Strep A and Scarlet Fever

There are currently high rates of Group A strep and scarlet fever in the UK. Scarlet fever, which is caused by the bacteria Group A streptococcus, is usually a mild illness but it is highly infectious. It much more common in children than in adults; it is important that children with scarlet fever are seen by their GP so that they can be started on antibiotics. This is not only to reduce the chance of their infection becoming more severe but also to stop them spreading the infection to others, especially people at higher risk of severe infections such as the elderly and those with weakened immune systems.

The rash of scarlet fever often begins with small spots on the body that then spread to the neck, arms and legs over the next 1-2 days. It is often 'sand-paper' like to touch but is not itchy.

Your child may also have a:

  • Sore throat/tonsillitis
  • Fever (temperature of 38°C (100.4°F) or above)
  • Painful, swollen glands in the neck
  • A red tongue (strawberry tongue)

Child torso showing scarlet fever small spots on the body, and graphic of child's tongue which is strawberry red

If your child has a runny nose, cough or diarrhoea, they are extremely unlikely to have scarlet fever.

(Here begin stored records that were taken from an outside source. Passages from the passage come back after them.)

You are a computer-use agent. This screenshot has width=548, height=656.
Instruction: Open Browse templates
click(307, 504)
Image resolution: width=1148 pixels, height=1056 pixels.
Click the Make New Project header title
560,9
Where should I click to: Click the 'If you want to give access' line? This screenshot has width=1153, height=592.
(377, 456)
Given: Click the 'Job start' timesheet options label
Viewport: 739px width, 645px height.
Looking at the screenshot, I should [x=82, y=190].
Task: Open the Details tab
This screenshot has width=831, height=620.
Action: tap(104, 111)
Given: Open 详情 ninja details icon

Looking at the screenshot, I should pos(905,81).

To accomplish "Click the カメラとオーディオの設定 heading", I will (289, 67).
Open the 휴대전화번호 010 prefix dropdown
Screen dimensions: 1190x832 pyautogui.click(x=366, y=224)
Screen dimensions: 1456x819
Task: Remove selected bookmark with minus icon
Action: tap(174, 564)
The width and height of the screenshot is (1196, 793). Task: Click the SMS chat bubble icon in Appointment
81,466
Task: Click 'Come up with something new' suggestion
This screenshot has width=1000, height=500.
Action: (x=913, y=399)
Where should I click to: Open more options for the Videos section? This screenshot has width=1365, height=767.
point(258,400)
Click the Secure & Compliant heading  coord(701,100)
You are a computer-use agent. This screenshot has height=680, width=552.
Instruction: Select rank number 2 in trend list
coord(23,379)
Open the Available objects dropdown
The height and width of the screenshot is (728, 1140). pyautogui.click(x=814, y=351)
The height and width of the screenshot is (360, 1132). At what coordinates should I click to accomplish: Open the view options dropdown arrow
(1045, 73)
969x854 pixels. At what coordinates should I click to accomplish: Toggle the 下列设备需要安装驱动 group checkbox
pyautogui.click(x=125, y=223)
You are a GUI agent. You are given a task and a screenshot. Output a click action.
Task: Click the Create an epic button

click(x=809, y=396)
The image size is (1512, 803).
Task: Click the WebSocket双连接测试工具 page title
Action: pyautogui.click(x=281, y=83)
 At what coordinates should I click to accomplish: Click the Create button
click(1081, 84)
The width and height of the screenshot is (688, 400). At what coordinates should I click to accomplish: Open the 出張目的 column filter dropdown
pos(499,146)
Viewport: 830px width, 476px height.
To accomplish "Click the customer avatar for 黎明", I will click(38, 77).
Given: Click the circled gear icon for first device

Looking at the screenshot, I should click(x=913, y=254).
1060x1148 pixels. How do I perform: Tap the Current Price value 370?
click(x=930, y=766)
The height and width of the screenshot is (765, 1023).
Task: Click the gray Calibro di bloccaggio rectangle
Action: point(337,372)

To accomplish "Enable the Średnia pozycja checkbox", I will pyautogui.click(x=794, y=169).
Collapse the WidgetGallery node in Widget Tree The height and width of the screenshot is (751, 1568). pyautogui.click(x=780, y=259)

Occasionally, the bacteria causing scarlet fever can spread to other areas of the body, causing infections in the neck (tonsillar abscesses or lymph node), chest infections (pneumonia) or sepsis.

 

In addition, a small number of children experience complications in the week or two after recovering from scarlet fever. This can affect their kidneys (post-streptococcal glomerulonephritis) or their joints (post-streptococcal arthritis).

16a-scarlet-fever.jpg

Picture credit: Skin Deep

When should you worry?

If your child has any of the following:

  • Has blue lips
  • Too breathless to talk / eat or drink
  • Becomes pale, mottled and feels abnormally cold to touch
  • Becomes extremely agitated, confused or very lethargic (difficult to wake)
  • Develops severe headache, neck stiffness or balance problems
  • Seems dehydrated (sunken eyes, drowsy or not had a wee or wet nappies for 12 hours)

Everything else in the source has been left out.